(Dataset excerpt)
──────────────────────────────
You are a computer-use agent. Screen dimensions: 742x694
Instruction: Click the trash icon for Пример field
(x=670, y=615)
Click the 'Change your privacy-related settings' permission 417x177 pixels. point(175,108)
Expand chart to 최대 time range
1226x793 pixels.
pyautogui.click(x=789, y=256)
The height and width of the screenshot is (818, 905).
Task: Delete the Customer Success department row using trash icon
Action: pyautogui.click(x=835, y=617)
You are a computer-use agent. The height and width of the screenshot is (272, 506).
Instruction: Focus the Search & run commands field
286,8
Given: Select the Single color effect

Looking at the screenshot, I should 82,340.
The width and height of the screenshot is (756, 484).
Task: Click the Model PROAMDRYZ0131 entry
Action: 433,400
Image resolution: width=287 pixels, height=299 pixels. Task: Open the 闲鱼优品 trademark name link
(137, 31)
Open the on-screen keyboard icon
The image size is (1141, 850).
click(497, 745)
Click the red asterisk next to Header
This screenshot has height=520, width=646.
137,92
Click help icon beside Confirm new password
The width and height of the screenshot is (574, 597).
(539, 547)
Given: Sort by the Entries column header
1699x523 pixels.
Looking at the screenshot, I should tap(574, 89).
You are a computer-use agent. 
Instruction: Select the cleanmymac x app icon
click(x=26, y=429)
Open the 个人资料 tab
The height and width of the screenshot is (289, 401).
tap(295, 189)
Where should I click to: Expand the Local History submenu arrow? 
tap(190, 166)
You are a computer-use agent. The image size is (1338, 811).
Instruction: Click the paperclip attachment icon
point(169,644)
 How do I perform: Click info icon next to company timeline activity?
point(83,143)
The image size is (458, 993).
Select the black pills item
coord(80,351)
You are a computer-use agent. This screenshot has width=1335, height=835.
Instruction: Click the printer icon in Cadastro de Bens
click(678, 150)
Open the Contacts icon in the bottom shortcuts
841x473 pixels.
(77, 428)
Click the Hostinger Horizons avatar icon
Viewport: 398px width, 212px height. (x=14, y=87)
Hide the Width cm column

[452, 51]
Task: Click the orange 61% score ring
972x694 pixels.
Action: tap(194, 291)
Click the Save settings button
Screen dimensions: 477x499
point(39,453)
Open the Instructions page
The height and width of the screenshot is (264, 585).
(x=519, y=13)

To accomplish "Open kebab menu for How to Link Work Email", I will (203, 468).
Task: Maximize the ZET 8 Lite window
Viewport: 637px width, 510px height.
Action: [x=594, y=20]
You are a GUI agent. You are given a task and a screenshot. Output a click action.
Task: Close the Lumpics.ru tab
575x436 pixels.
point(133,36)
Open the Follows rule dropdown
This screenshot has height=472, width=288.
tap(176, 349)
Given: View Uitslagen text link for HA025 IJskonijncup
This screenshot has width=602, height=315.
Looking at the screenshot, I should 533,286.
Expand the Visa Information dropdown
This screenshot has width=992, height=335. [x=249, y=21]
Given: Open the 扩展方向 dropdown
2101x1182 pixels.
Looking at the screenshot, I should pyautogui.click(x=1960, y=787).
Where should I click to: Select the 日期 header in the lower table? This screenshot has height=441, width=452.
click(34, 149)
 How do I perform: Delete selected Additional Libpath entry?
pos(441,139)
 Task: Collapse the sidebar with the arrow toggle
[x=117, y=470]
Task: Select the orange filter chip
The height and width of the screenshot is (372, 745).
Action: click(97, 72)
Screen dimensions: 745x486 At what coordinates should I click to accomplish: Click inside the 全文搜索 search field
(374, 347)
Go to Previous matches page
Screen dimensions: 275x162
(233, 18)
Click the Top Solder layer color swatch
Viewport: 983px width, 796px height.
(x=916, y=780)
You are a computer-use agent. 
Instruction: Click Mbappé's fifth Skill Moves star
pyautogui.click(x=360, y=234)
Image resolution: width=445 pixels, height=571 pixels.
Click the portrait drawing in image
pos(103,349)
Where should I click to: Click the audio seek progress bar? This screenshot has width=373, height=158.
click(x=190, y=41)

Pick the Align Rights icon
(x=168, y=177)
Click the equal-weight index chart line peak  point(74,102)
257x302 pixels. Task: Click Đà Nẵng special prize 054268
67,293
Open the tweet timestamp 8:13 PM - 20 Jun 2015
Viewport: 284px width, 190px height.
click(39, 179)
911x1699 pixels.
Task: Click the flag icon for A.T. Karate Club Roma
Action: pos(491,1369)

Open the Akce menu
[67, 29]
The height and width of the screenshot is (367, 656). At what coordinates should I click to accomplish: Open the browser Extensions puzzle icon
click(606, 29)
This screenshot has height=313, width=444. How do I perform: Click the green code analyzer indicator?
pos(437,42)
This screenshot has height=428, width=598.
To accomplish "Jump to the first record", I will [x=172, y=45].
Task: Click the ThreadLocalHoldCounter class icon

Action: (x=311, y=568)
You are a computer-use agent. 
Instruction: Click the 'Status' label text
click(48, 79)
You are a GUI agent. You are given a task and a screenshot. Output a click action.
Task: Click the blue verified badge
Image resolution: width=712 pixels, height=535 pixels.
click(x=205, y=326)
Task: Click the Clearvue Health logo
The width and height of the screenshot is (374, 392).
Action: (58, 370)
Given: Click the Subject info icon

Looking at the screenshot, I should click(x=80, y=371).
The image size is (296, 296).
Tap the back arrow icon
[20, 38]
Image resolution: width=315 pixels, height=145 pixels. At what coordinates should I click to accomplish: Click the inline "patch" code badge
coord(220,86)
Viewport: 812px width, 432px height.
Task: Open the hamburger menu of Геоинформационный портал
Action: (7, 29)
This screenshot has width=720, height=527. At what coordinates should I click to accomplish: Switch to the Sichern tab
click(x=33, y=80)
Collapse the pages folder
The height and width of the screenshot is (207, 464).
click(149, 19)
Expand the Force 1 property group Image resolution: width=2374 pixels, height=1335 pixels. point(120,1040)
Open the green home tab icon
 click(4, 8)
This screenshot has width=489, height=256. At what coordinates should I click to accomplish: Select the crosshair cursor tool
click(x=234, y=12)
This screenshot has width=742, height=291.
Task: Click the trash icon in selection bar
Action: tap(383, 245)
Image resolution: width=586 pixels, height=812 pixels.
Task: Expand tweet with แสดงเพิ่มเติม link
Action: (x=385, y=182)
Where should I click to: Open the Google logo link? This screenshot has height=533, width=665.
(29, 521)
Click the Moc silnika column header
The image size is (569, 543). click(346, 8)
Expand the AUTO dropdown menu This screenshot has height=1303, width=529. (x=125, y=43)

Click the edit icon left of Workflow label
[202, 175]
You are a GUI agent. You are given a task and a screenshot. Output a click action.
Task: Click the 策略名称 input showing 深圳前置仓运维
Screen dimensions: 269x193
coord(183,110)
──────────────────────────────
* TASK BRIEF *
Can you rewrite all the records above, replacing "computer-use agent" with "desktop agent" every time it appears and leaving everything else unchanged?

* THE OUTPUT *
You are a desktop agent. Screen dimensions: 742x694
Instruction: Click the trash icon for Пример field
(x=670, y=615)
Click the 'Change your privacy-related settings' permission 417x177 pixels. point(175,108)
Expand chart to 최대 time range
1226x793 pixels.
pyautogui.click(x=789, y=256)
The height and width of the screenshot is (818, 905).
Task: Delete the Customer Success department row using trash icon
Action: pyautogui.click(x=835, y=617)
You are a desktop agent. The height and width of the screenshot is (272, 506).
Instruction: Focus the Search & run commands field
286,8
Given: Select the Single color effect

Looking at the screenshot, I should 82,340.
The width and height of the screenshot is (756, 484).
Task: Click the Model PROAMDRYZ0131 entry
Action: 433,400
Image resolution: width=287 pixels, height=299 pixels. Task: Open the 闲鱼优品 trademark name link
(137, 31)
Open the on-screen keyboard icon
The image size is (1141, 850).
click(497, 745)
Click the red asterisk next to Header
This screenshot has height=520, width=646.
137,92
Click help icon beside Confirm new password
The width and height of the screenshot is (574, 597).
(539, 547)
Given: Sort by the Entries column header
1699x523 pixels.
Looking at the screenshot, I should tap(574, 89).
You are a desktop agent. 
Instruction: Select the cleanmymac x app icon
click(x=26, y=429)
Open the 个人资料 tab
The height and width of the screenshot is (289, 401).
tap(295, 189)
Where should I click to: Expand the Local History submenu arrow? 
tap(190, 166)
You are a desktop agent. The image size is (1338, 811).
Instruction: Click the paperclip attachment icon
point(169,644)
 How do I perform: Click info icon next to company timeline activity?
point(83,143)
The image size is (458, 993).
Select the black pills item
coord(80,351)
You are a desktop agent. This screenshot has width=1335, height=835.
Instruction: Click the printer icon in Cadastro de Bens
click(678, 150)
Open the Contacts icon in the bottom shortcuts
841x473 pixels.
(77, 428)
Click the Hostinger Horizons avatar icon
Viewport: 398px width, 212px height. (x=14, y=87)
Hide the Width cm column

[452, 51]
Task: Click the orange 61% score ring
972x694 pixels.
Action: tap(194, 291)
Click the Save settings button
Screen dimensions: 477x499
point(39,453)
Open the Instructions page
The height and width of the screenshot is (264, 585).
(x=519, y=13)

To accomplish "Open kebab menu for How to Link Work Email", I will (203, 468).
Task: Maximize the ZET 8 Lite window
Viewport: 637px width, 510px height.
Action: [x=594, y=20]
You are a GUI agent. You are given a task and a screenshot. Output a click action.
Task: Close the Lumpics.ru tab
575x436 pixels.
point(133,36)
Open the Follows rule dropdown
This screenshot has height=472, width=288.
tap(176, 349)
Given: View Uitslagen text link for HA025 IJskonijncup
This screenshot has width=602, height=315.
Looking at the screenshot, I should 533,286.
Expand the Visa Information dropdown
This screenshot has width=992, height=335. [x=249, y=21]
Given: Open the 扩展方向 dropdown
2101x1182 pixels.
Looking at the screenshot, I should pyautogui.click(x=1960, y=787).
Where should I click to: Select the 日期 header in the lower table? This screenshot has height=441, width=452.
click(34, 149)
 How do I perform: Delete selected Additional Libpath entry?
pos(441,139)
 Task: Collapse the sidebar with the arrow toggle
[x=117, y=470]
Task: Select the orange filter chip
The height and width of the screenshot is (372, 745).
Action: click(97, 72)
Screen dimensions: 745x486 At what coordinates should I click to accomplish: Click inside the 全文搜索 search field
(374, 347)
Go to Previous matches page
Screen dimensions: 275x162
(233, 18)
Click the Top Solder layer color swatch
Viewport: 983px width, 796px height.
(x=916, y=780)
You are a desktop agent. 
Instruction: Click Mbappé's fifth Skill Moves star
pyautogui.click(x=360, y=234)
Image resolution: width=445 pixels, height=571 pixels.
Click the portrait drawing in image
pos(103,349)
Where should I click to: Click the audio seek progress bar? This screenshot has width=373, height=158.
click(x=190, y=41)

Pick the Align Rights icon
(x=168, y=177)
Click the equal-weight index chart line peak  point(74,102)
257x302 pixels. Task: Click Đà Nẵng special prize 054268
67,293
Open the tweet timestamp 8:13 PM - 20 Jun 2015
Viewport: 284px width, 190px height.
click(39, 179)
911x1699 pixels.
Task: Click the flag icon for A.T. Karate Club Roma
Action: pos(491,1369)

Open the Akce menu
[67, 29]
The height and width of the screenshot is (367, 656). At what coordinates should I click to accomplish: Open the browser Extensions puzzle icon
click(606, 29)
This screenshot has height=313, width=444. How do I perform: Click the green code analyzer indicator?
pos(437,42)
This screenshot has height=428, width=598.
To accomplish "Jump to the first record", I will [x=172, y=45].
Task: Click the ThreadLocalHoldCounter class icon

Action: (x=311, y=568)
You are a desktop agent. 
Instruction: Click the 'Status' label text
click(48, 79)
You are a GUI agent. You are given a task and a screenshot. Output a click action.
Task: Click the blue verified badge
Image resolution: width=712 pixels, height=535 pixels.
click(x=205, y=326)
Task: Click the Clearvue Health logo
The width and height of the screenshot is (374, 392).
Action: (58, 370)
Given: Click the Subject info icon

Looking at the screenshot, I should click(x=80, y=371).
The image size is (296, 296).
Tap the back arrow icon
[20, 38]
Image resolution: width=315 pixels, height=145 pixels. At what coordinates should I click to accomplish: Click the inline "patch" code badge
coord(220,86)
Viewport: 812px width, 432px height.
Task: Open the hamburger menu of Геоинформационный портал
Action: (7, 29)
This screenshot has width=720, height=527. At what coordinates should I click to accomplish: Switch to the Sichern tab
click(x=33, y=80)
Collapse the pages folder
The height and width of the screenshot is (207, 464).
click(149, 19)
Expand the Force 1 property group Image resolution: width=2374 pixels, height=1335 pixels. point(120,1040)
Open the green home tab icon
 click(4, 8)
This screenshot has width=489, height=256. At what coordinates should I click to accomplish: Select the crosshair cursor tool
click(x=234, y=12)
This screenshot has width=742, height=291.
Task: Click the trash icon in selection bar
Action: tap(383, 245)
Image resolution: width=586 pixels, height=812 pixels.
Task: Expand tweet with แสดงเพิ่มเติม link
Action: (x=385, y=182)
Where should I click to: Open the Google logo link? This screenshot has height=533, width=665.
(29, 521)
Click the Moc silnika column header
The image size is (569, 543). click(346, 8)
Expand the AUTO dropdown menu This screenshot has height=1303, width=529. (x=125, y=43)

Click the edit icon left of Workflow label
[202, 175]
You are a GUI agent. You are given a task and a screenshot. Output a click action.
Task: Click the 策略名称 input showing 深圳前置仓运维
Screen dimensions: 269x193
coord(183,110)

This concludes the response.